[[ Supplied records open ]]

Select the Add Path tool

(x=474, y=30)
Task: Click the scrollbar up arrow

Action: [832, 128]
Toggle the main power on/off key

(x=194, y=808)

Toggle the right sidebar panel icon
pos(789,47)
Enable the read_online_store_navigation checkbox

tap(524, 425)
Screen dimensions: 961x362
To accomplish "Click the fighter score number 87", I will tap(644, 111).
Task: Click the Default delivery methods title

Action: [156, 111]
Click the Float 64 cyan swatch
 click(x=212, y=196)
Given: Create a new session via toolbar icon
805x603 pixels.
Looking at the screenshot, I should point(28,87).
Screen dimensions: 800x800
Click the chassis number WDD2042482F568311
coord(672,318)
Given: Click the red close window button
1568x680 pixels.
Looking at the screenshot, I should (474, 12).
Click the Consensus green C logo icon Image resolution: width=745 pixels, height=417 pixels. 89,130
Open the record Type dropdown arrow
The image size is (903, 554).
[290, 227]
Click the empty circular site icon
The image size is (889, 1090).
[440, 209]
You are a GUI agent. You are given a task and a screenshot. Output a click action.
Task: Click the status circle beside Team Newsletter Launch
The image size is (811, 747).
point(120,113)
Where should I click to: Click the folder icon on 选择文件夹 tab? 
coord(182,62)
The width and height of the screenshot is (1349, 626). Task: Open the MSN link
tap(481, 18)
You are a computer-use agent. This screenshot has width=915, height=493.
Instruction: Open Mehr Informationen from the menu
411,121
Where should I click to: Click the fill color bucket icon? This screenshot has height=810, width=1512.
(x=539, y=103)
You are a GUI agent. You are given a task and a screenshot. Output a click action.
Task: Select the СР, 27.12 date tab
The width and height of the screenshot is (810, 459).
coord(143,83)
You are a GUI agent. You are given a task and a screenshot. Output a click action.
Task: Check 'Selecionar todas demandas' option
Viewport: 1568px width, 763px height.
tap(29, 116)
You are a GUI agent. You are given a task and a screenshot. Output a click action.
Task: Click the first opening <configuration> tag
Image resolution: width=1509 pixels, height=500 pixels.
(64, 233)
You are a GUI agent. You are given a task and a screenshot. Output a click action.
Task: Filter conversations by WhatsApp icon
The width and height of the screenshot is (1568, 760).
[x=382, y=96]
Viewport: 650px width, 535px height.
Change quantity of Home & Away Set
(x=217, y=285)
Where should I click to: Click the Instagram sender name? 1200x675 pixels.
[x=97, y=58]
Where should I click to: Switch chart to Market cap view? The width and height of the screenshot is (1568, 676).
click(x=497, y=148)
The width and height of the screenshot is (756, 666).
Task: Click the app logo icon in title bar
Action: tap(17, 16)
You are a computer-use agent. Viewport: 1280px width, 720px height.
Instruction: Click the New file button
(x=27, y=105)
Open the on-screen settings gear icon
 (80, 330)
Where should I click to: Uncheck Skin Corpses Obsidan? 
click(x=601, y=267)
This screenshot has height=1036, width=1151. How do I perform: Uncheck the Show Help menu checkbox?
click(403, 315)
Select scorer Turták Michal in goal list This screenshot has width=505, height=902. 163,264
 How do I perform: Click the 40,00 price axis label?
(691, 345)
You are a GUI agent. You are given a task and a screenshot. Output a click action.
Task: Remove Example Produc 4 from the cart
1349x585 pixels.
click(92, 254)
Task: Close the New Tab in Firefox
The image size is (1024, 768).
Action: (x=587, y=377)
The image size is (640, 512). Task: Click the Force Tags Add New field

[[ Supplied records closed ]]

### [Problem statement]
Work out, please, how many lines above contain "dimensions"; answer only with the number.

### [Solution for this problem]
2